Judy R. taught either my kindergarten or first grade Sunday School class. I don’t remember which one. I also don’t remember that she read the first few chapters of Genesis to us in class one Sunday, after which, apparently, she had all of us draw a picture of the Garden of Eden. She kept the drawings.
About ten years later, when my classmates and I were tenth graders, Mrs. R. again held the reins in our Sunday School class. We liked Mrs. R. just as much in our tenth grade as we did in our earlier days. Her own kids kept her young and, from that, I suspect, she related to us very easily and very naturally.
One Sunday, she read the first few chapters of Genesis to us. She asked us if anybody had read those chapters to us before. None of us remembered that anybody specifically had done so. She then asked us, “What would you think if I told you that I had done exactly that to your class almost ten years ago to the day?”
Then she took out our drawings and gave them back to us. We really couldn’t believe this. We all considered it kind of freaky and strange. How had she orchestrated this? Had she planned to do this from the day we were born? Had she made a back-door deal with the Sunday School superintendent ten years before, assuring her that she would teach our class at these two times? Did her house have a time-warp in the basement?
All of these considerations disintegrated expeditiously, however, when I glanced at my drawing. To my utter horror and corporeal mortification, my sketch of the Garden of Eden included a row of carrots, a row of cabbages, some tomatoes, watermelon and pumpkins with a smiling Adam and Eve standing off to the side wearing overalls and holding hands.

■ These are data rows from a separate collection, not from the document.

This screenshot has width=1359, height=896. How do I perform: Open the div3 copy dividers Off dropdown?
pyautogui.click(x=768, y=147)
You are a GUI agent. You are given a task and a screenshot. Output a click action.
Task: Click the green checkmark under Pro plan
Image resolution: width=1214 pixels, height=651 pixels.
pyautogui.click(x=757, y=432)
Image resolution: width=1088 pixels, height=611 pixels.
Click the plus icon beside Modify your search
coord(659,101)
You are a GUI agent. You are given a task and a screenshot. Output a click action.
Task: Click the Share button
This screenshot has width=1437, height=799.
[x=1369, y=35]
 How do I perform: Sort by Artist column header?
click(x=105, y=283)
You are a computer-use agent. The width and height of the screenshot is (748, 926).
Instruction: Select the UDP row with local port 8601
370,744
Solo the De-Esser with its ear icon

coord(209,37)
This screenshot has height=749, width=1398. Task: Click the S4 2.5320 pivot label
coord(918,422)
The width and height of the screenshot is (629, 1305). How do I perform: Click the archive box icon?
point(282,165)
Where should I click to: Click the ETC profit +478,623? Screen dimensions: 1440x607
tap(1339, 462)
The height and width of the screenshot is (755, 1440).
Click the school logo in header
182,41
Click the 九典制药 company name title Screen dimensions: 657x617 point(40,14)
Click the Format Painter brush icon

Musicians through the years have dubbed Gustav Mahler’s first four symphonies the “Wunderhorn” symphonies because so many of their musical themes come directly from a set of earlier songs by the late romantic composer called “Des Knaben Wunderhorn” or “The Youth’s Magic Horn”. The master’s Symphony No. 4 is built around a single song from the set called “Das himmlische Leben” or “Life in Heaven”. The tune appears in fragmented portions sporadically during the first three movements, but is sung in its entirety by a solo soprano in the fourth movement. The text of the song presents a child’s vision of heaven. The last segment of the poem:
There is just no music on earth
That can compare to ours.
Even the eleven thousand virgins
Venture to dance,
And Saint Ursula herself has to laugh.
There is just no music on earth
That can compare to ours.
Cecilia and all her relations
Make excellent court musicians.
The angelic voices
Gladden our senses,
So that all awaken for joy.
Yeah, I don’t know. The music of Herr Mahler’s masterwork brushes the gates of heaven itself, for sure. But this kid’s perception of the hereafter waxes vaguely and nebulously of virgins and dancing and laughing and … Cecilia? At least in my Garden of Eden, you know what you’re gettin’ for supper.
Credits: To Mrs. R., for Sunday School classes and Saturday afternoon Christmas program rehearsals. You are one of a kind.